Please don't worry about them removing things - you can refuse to give consent for this, I have done at pretty much every surgery. Basically this means that if any reproductive organs need to be removed they'd have to stop and do it at another time after it has been discussed. This is absolutely a last resort though. I had one very scarred and adhered tube and there was no question of them removing it - they freed it and at my next lap they did a dye test and it was working fine.

Try to remember that with endo the symptoms and extent of disease don't always correlate, in fact they often don't - so even if your symptoms are very severe it doesn't mean the damage is severe.

welshweasel Tue 12-Dec-17 15:25:35

I was back at work within 2 weeks of all my laps, even the very extensive one.

TammySwansonTwo Tue 12-Dec-17 15:26:24

If you're near or can travel to Oxford, there's an excellent endo team at the John Radcliffe and some very skilled fertility specialists too. I live a few hours away but have had most of my surgeries there.

FaithEverPresent Tue 12-Dec-17 15:50:25

I’m having one next week. I’ve had bad periods pretty much since they started. Now I’m struggling with chronic abdo pain - all scans/tests so far are normal which is why I got referred to Gynae. I’m at the point where I’d rather have the surgery and be better than continue to live with this. I’ll let you know how I get on.

AttilaTheMeerkat Tue 12-Dec-17 15:53:24

I have had this type of surgery done and this was my first operation too under GA. I was also somewhat apprehensive to say the least when I was advised that I needed this surgery but in my case the fear of it was worse than the reality. Extensive endometriosis was found and removed via laser; mild to moderate disease can cause a lot of pain. They are not going to remove anything without your consent and endometriosis is not something where organs are removed.
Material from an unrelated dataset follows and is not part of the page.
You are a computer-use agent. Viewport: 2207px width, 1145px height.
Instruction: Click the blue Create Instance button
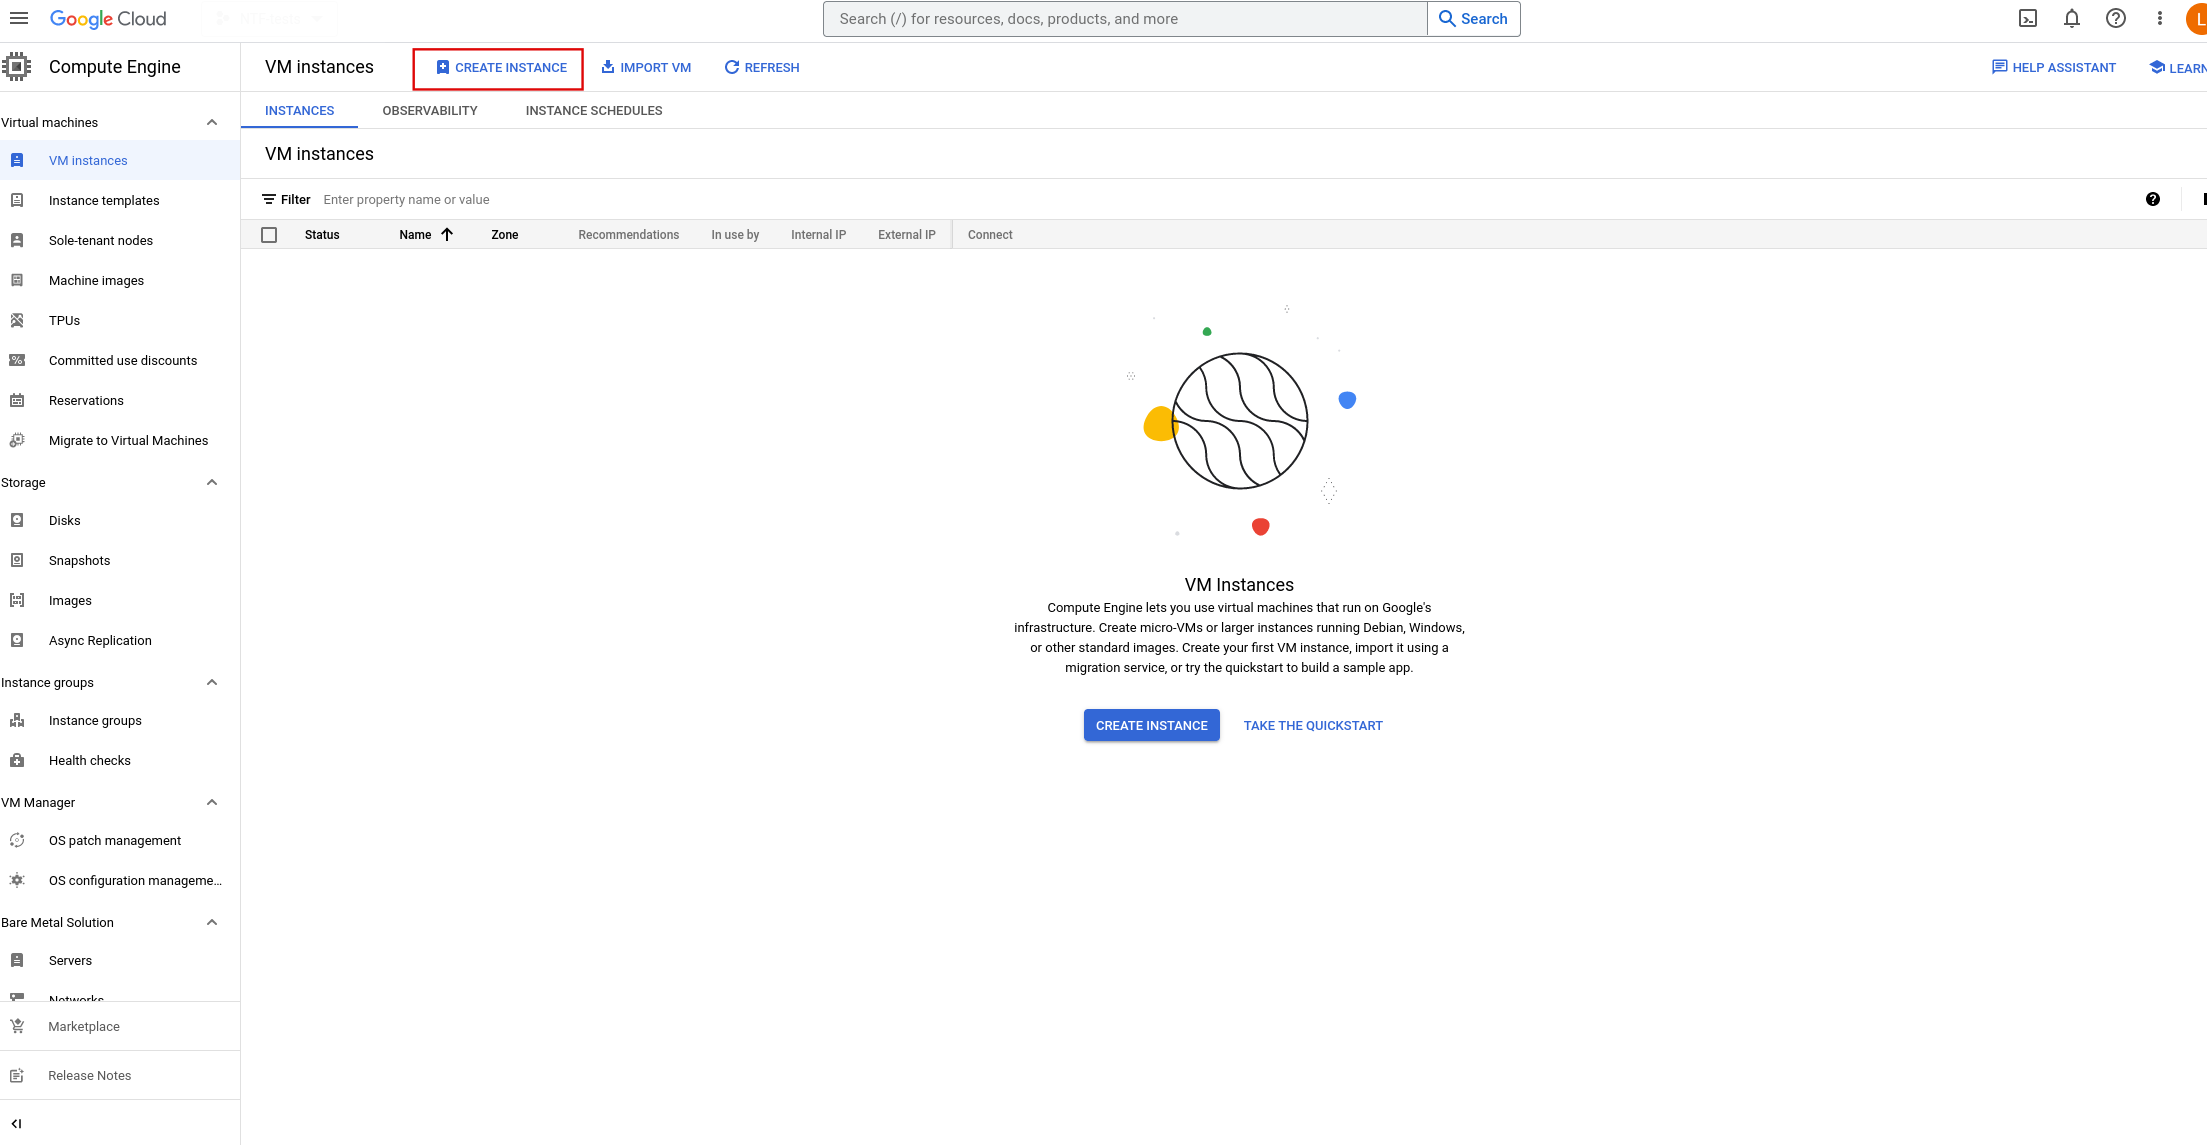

I would ensure as far as possible that you are given a follow up appointment a week or so post lap to discuss the lap findings. This is important. You do not want to be spoken to about this op whilst you are in the recovery room; this is bad practice on the part of the hospital and surgical team if that happens. I can give you a list of questions that may be useful to you to ask them about the lap findings if you so wish. Also you do not want any more surgery than you absolutely need; if a lap is to be done then I would ensure as far as possible that it is not just a diagnostic lap.

TammySwansonTwo Tue 12-Dec-17 15:56:02

Agree with Attila - many places just want to do diagnostic first as they can schedule more this way, but this isnt what's best for you as a patient since you want as few surgeries as you can really. My last one was almost 3 years ago and my symptoms are awful but I'm holding it since I struggle more after each one.

stilllookingforthehills Tue 12-Dec-17 15:59:00

Yes I had it just before I started IVF treatment

bengalcat Tue 12-Dec-17 16:27:02

have you seen a gynaecologist who's recommended one ?

FaithEverPresent Tue 12-Dec-17 16:39:40

Please do bear in mind that anaesthetics are pretty safe these days. I work in this field and I’ve seen very few complications from anaesthetic in the time I’ve been there. Literally only a couple. Both were patients with complex health problems prior to the op, both were okay and went to the ICU for a bit to recover.

Don’t get too worried about it all yet. See what your GP says and then Gynae (assuming you’re referred).

welshweasel Tue 12-Dec-17 16:41:28

I agree diagnostic then treatment is not ideal but most patients don’t have the luxury of having an endo specialist (that can do excision surgery) doing their initial lap. If you do, then brilliant, crack on and have treatment. Sadly I didnt and (despite being a surgeon myself so I really should have known better) ended up having ineffective ablation that actually ended up making my symptoms worse, and they completely missed most of the disease. I then found an excision specialist and had full excision of severe disease and remain endo free many years later. My suggestion to get a diagnostic lap first assumes that the OP is not seeing a highly regarded specialist.

FaithEverPresent Tue 12-Dec-17 20:38:31

Would anyone who was diagnosed with ‘something else’ be willing to share what was found? I’m being investigated for endo because they can’t find anything else essentially.